その特殊なステータスを活かすことで、防御を一切意識しないでいい分メイプルの攻撃の出は速い。横薙ぎに振った大盾の直撃と共に【悪食】が起動して魔王のHPをガクンと減らす。
【集う聖剣】ですら持っていない特別なカード。
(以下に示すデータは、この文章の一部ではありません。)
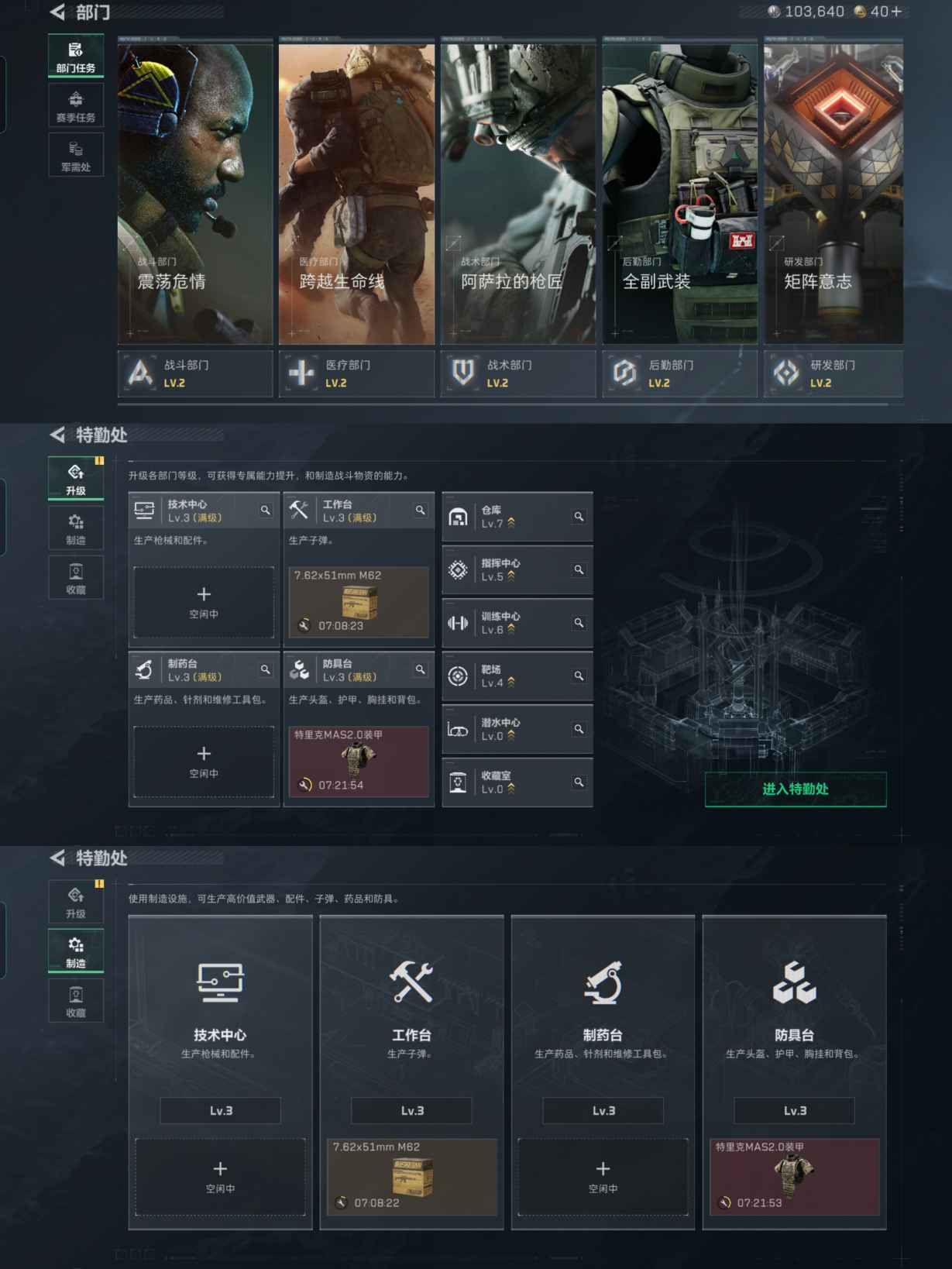Open the 赛季任务 sidebar tab

[76, 106]
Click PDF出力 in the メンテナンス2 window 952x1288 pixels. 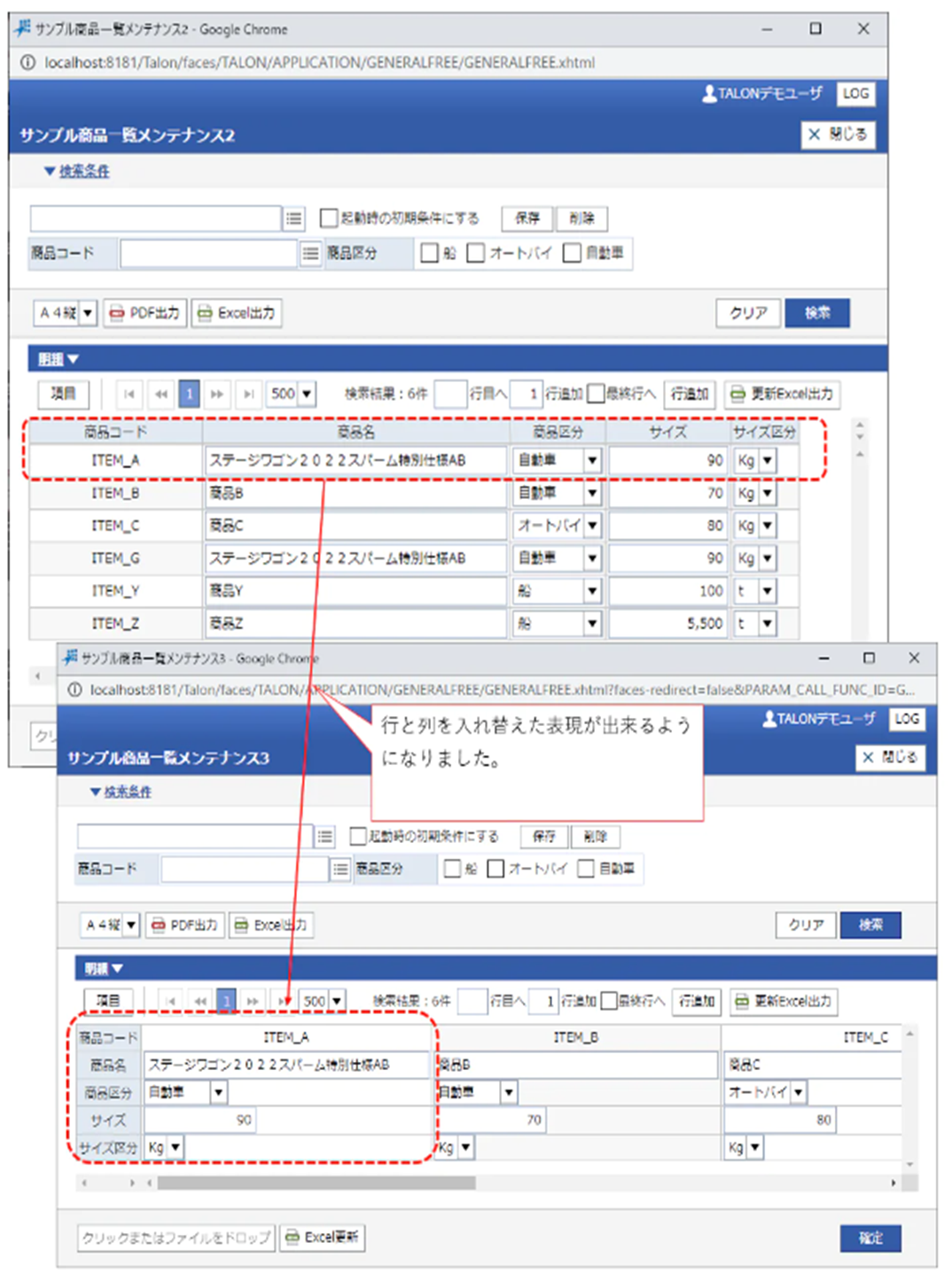pyautogui.click(x=145, y=313)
メイプルの強烈なカウンターが魔王の腹を食い破り、距離を取らせることに成功した。
「大丈夫ですか!」
「ああ!助かった!」
「メイプル、ペイン!気をつけろ、また来る!」
三人のギルドマスターが最前線で見据える先、魔王は双剣からドレスと同色の真紅のオーラを大きく噴き上げる。
リーチの延長、威力の増加、様々なものが考えられる中、その背に展開していた異形召喚に繋がる弾丸発射用の魔法陣が薄れて消滅していく。
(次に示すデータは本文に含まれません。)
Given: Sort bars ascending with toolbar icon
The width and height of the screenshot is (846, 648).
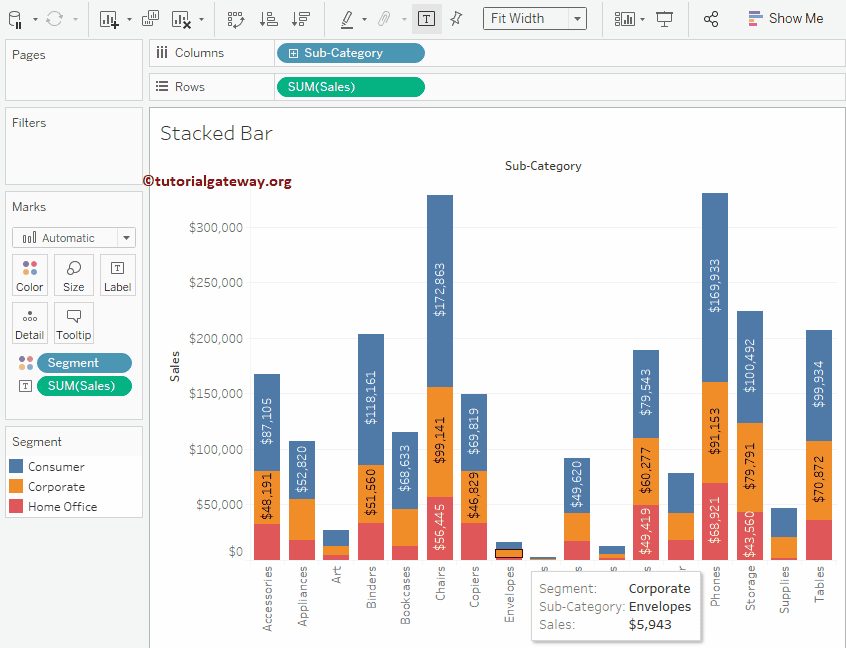Looking at the screenshot, I should click(268, 18).
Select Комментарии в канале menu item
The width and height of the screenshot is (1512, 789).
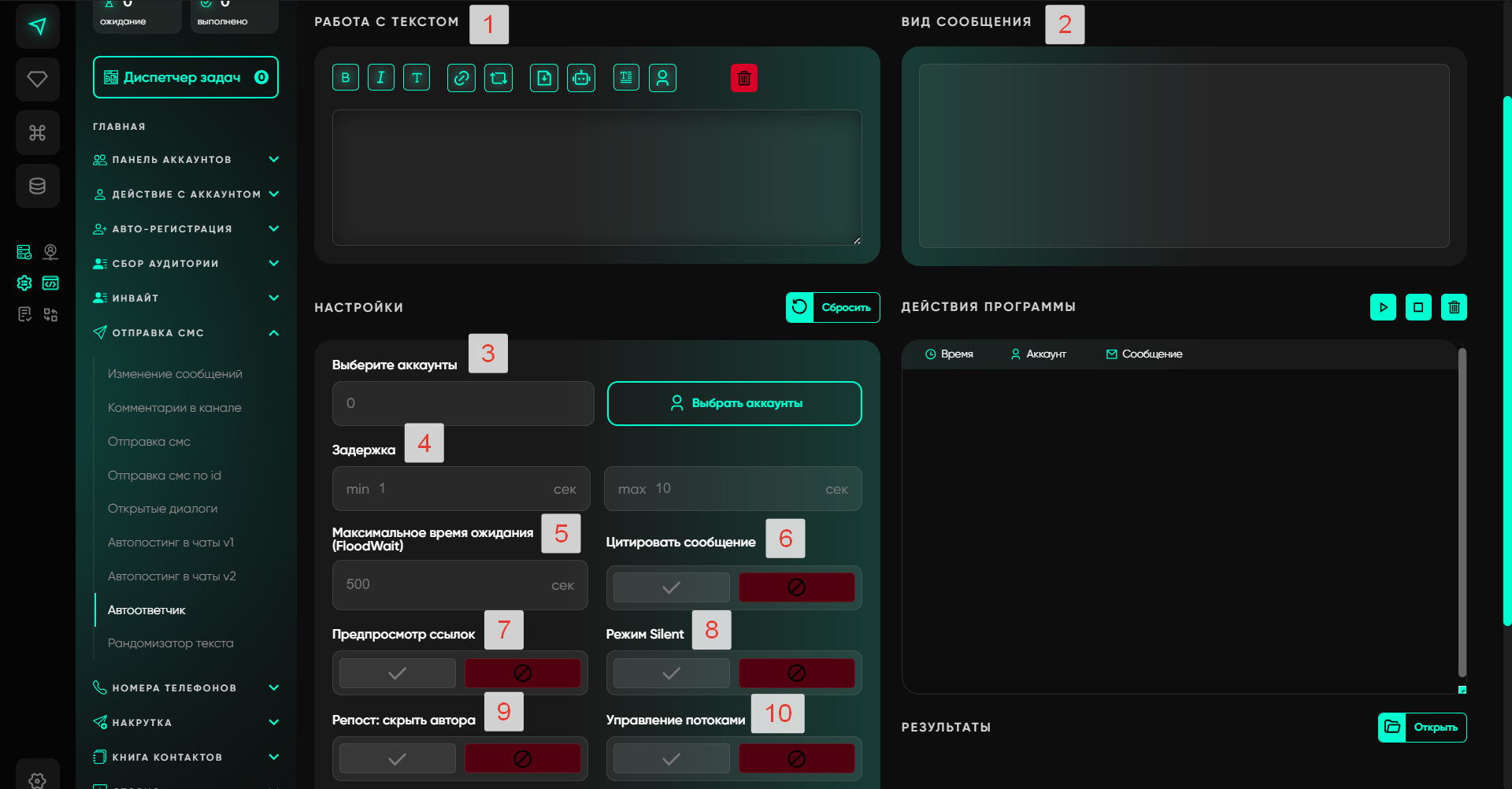point(175,408)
メイプルの【悪食】のクリーンヒットにより次の攻撃パターンに移り変わったのだ。
降り続ける魔法により小型の異形が数を減らして、召喚した特殊な異形が完璧な対応を見せた面々に次々に撃破されていく中、魔王は前方にオーラ迸る剣を向けた。
直後メイプル達の足元に展開される巨大な魔法陣。部屋全域とはいかないが、まともに回避できる範囲のものでもない。
「【陣形変更】!」
事前に決めておいた役割。一定の状況下に置かれた時に順に切ると決めた切り札の一枚。
リリィのスキルによって瞬時に範囲外の【一夜城】の中まで移動したメイプル達は、目の前の魔法陣が炎のような真紅の光を噴き上げるのを目の当たりにした。
「ありがとうございますっ!」
「元よりその予定だったからね。しかしどうしたものか……!」
メイプルに礼には及ばないと返しリリィは前方を見やる。当然のように見覚えのない攻撃パターン、さらに地面の魔法陣はなおも薄く輝きを放っている。
それは先程の超広範囲攻撃の再発動を強く予感させるものだ。
さあこの上で戦えと、魔王はそう宣言していた。